◆ Exercise description ◆
Where the word "resolution" occurs in a line of the data, return the whole line.
START Dataset content
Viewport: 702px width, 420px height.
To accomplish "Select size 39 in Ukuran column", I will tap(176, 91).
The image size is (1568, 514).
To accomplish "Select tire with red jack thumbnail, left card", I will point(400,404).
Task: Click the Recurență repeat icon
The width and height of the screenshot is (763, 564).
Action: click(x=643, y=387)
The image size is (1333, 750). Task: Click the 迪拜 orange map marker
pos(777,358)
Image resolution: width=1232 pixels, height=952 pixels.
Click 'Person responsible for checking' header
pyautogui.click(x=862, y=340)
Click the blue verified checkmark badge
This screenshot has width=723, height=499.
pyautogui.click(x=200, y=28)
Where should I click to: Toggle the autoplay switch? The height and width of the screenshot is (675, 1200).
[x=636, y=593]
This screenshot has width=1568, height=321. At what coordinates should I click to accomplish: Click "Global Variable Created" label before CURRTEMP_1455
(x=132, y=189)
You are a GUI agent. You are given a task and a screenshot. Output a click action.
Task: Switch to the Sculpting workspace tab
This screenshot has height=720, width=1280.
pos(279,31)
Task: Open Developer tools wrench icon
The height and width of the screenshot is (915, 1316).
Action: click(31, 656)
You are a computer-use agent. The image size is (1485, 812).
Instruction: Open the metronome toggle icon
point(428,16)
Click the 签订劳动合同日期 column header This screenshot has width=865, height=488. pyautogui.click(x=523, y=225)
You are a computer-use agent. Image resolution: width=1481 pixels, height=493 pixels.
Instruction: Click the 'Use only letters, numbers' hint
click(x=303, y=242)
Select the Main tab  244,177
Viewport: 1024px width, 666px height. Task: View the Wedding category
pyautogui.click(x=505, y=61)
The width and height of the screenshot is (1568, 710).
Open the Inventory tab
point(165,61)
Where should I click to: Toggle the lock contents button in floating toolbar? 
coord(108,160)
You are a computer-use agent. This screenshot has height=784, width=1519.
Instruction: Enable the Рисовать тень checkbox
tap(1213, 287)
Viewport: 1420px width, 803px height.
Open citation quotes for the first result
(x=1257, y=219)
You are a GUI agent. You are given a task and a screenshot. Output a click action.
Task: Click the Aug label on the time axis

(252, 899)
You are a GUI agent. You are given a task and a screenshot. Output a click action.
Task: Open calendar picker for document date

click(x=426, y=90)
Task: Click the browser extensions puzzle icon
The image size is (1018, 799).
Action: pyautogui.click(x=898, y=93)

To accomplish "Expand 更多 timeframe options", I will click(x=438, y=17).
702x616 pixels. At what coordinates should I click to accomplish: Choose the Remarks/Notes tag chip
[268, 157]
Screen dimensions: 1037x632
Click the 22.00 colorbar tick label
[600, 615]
END Dataset content
◆ Problem solution ◆
Image resolution: width=1232 pixels, height=952 pixels.
You are a computer-use agent. Image resolution: width=1481 pixels, height=493 pixels.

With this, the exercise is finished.